Eigenvectors are directions that remain unchanged.
Eigenvalues tell how much scaling happens.
Cholesky decomposition is a special matrix factorisation used for symmetric positive definite matrices.
From lecture discussions, this decomposition is powerful because it reduces a matrix into a triangular form, making computations easier and more stable.
Key Idea:
Cholesky decomposition expresses a matrix as a product of a lower triangular matrix and its transpose.
It is efficient and numerically stable.
Eigen decomposition expresses a matrix using its eigenvectors and eigenvalues.
From lecture discussions, this is one of the most important ways to understand the internal structure of a matrix.
Instead of treating the matrix as a black box, eigen decomposition reveals its fundamental directions and scaling behaviour.
Key Idea:
Eigen decomposition rewrites a matrix in terms of directions (eigenvectors) and scaling factors (eigenvalues).

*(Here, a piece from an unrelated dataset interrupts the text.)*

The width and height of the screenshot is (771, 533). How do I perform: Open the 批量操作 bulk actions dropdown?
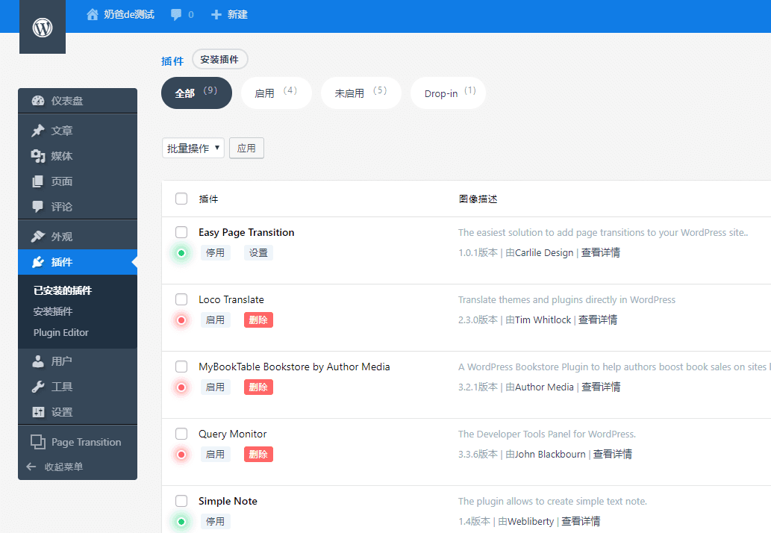[193, 148]
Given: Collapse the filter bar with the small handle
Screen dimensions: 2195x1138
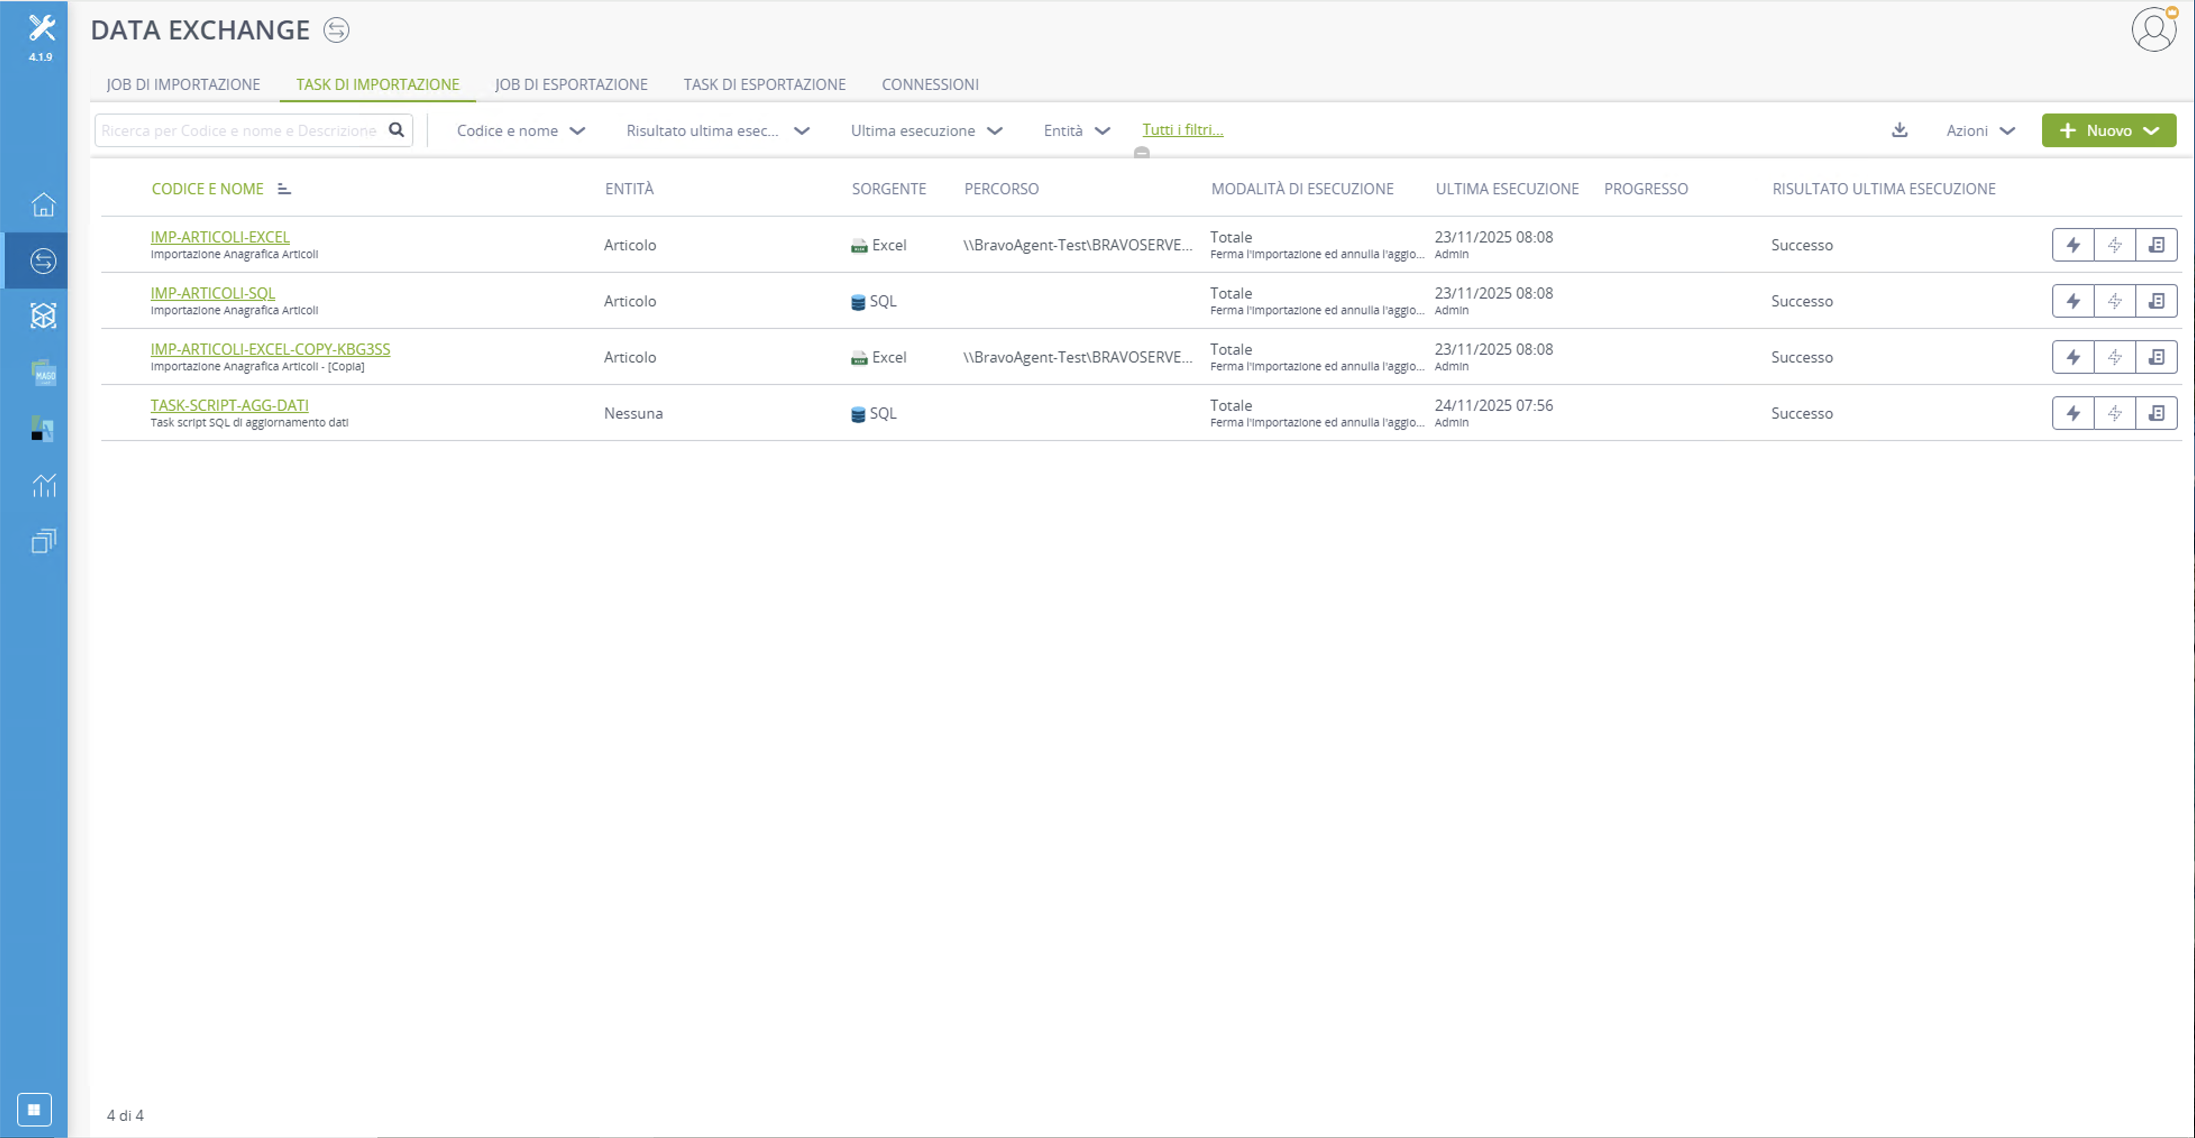Looking at the screenshot, I should point(1142,153).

This makes complex transformations easier to understand and compute.
Diagonalisation expresses a matrix using its eigenvectors and eigenvalues when possible.
From lecture explanation, diagonalisation is one of the most powerful tools because it converts a complicated matrix into a much simpler form.
Instead of working with a full matrix, we work with a diagonal matrix, which is much easier to analyse and compute.
Key Idea:
If a matrix has enough independent eigenvectors, it can be rewritten as a diagonal matrix using a change of basis.
This simplifies matrix operations significantly.
Gradient descent is an optimisation algorithm used to train ML and neural networks.
Gradient descent updates parameters by moving opposite the gradient.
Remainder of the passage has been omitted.